Investigação mira operação bilionária e pressiona atores do sistema financeiro
A tentativa de venda do Banco Master ao BRB evoluiu para confronto direto de versões no Supremo. Colocados frente a frente após divergências identificadas pela Polícia Federal, o controlador do Master, Daniel Vorcaro, e o ex-presidente do Banco de Brasília, Paulo Henrique Costa, foram submetidos a acareação na noite de terça, após depoimentos individuais considerados conflitantes. O encontro, acompanhado por gabinete do relator Dias Toffoli e Ministério Público, terminou por volta das 21h35, sem informações oficiais sobre convergência das versões.

Horas antes, ambos haviam prestado depoimentos de mais de duas horas cada. O ponto central é o negócio rejeitado pelo Banco Central e abortado em meio a suspeitas de forjamento de ativos, com impacto direto na liquidação do Master e repercussões para o sistema financeiro. A investigação aponta que carteiras de crédito consignado avaliadas em R$ 12,2 bilhões foram transferidas ao BRB antes de qualquer formalização, incluindo contratos classificados como falsos e prêmios associados à valorização das carteiras.
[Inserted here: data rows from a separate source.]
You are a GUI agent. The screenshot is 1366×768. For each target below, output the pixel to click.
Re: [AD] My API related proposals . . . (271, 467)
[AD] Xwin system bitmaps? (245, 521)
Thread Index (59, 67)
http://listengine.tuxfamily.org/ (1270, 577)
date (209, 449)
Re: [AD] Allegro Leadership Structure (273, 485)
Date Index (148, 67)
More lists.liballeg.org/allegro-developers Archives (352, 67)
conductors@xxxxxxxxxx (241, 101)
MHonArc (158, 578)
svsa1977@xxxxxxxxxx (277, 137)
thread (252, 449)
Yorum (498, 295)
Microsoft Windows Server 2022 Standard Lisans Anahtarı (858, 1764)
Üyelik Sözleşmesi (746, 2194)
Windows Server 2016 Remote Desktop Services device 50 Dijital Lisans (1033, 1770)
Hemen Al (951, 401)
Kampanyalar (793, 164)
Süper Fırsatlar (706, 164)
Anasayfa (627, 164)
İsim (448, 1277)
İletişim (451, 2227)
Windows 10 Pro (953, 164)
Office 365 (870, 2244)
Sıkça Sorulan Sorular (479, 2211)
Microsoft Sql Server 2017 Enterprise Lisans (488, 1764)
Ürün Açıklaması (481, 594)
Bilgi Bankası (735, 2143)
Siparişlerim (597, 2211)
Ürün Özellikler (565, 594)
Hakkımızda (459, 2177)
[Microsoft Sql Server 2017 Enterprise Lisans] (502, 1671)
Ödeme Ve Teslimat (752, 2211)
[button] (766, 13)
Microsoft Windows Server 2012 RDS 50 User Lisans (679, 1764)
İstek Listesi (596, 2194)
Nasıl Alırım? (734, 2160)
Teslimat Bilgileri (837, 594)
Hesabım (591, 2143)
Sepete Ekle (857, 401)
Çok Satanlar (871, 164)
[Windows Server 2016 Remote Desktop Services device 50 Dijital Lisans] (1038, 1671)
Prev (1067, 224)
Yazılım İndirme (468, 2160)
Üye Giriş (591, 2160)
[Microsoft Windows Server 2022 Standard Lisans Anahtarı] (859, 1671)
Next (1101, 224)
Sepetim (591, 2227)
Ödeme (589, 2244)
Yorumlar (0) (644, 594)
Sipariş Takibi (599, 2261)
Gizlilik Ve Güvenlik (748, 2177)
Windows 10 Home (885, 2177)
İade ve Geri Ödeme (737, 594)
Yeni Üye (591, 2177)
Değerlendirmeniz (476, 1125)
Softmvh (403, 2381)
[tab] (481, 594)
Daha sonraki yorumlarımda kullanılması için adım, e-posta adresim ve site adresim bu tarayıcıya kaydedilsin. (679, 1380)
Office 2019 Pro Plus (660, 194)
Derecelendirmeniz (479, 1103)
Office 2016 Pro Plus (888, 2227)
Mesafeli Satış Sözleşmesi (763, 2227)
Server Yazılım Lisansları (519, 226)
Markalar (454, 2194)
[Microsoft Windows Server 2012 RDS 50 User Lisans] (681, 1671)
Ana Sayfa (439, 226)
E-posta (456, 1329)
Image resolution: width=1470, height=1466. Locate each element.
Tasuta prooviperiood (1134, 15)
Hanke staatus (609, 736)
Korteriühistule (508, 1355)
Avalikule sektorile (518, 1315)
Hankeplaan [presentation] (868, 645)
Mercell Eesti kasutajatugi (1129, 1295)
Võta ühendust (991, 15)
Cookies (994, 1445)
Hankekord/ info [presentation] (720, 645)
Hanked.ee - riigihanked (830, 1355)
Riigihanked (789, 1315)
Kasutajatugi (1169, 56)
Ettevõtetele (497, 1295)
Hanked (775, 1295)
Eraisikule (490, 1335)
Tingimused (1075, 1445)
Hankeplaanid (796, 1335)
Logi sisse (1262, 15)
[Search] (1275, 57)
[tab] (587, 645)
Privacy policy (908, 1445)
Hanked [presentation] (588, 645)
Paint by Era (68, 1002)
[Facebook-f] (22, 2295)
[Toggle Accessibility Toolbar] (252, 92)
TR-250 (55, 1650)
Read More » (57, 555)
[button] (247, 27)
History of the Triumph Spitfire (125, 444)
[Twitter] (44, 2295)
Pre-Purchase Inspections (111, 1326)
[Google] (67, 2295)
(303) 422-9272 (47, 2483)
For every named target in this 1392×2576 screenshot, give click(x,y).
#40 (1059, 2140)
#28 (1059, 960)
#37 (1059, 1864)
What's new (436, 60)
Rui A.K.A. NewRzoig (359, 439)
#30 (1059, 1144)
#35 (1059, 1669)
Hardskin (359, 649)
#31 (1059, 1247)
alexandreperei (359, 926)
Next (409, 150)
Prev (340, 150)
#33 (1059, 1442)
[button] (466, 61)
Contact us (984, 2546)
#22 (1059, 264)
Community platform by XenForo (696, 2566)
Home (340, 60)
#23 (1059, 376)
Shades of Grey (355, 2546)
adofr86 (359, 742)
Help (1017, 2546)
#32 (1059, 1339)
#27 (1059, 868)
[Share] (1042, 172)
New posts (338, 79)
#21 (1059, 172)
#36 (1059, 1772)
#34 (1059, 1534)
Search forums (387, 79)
Embora também ouvido, o diretor de Fiscalização do BC, Ailton de Aquino Santos, não participou da acareação. O afastamento dele do confronto preserva, por ora, a autoridade monetária de exposição direta no caso, mas reacendeu a tensão entre órgãos de fiscalização e instituições financeiras. Entidades setoriais manifestaram preocupação, em posicionamento público, destacando o risco de abalo institucional na atuação da autarquia.
No cerne da apuração, o Master teria adquirido créditos da empresa Tirreno sem pagamento e posteriormente repassado os ativos ao BRB, que teria desembolsado cerca de R$ 12 bilhões. À época, Costa defendia a compra como saída para salvaguardar o Master, que acumulava dificuldades para honrar títulos com vencimento no ano seguinte. As negociações fracassaram após veto da Diretoria de Organização do Sistema Financeiro do BC e recomendação de liquidação feita pela área de Fiscalização. A decisão foi confirmada pela diretoria colegiada, resultando no fechamento do banco no dia 18 de novembro.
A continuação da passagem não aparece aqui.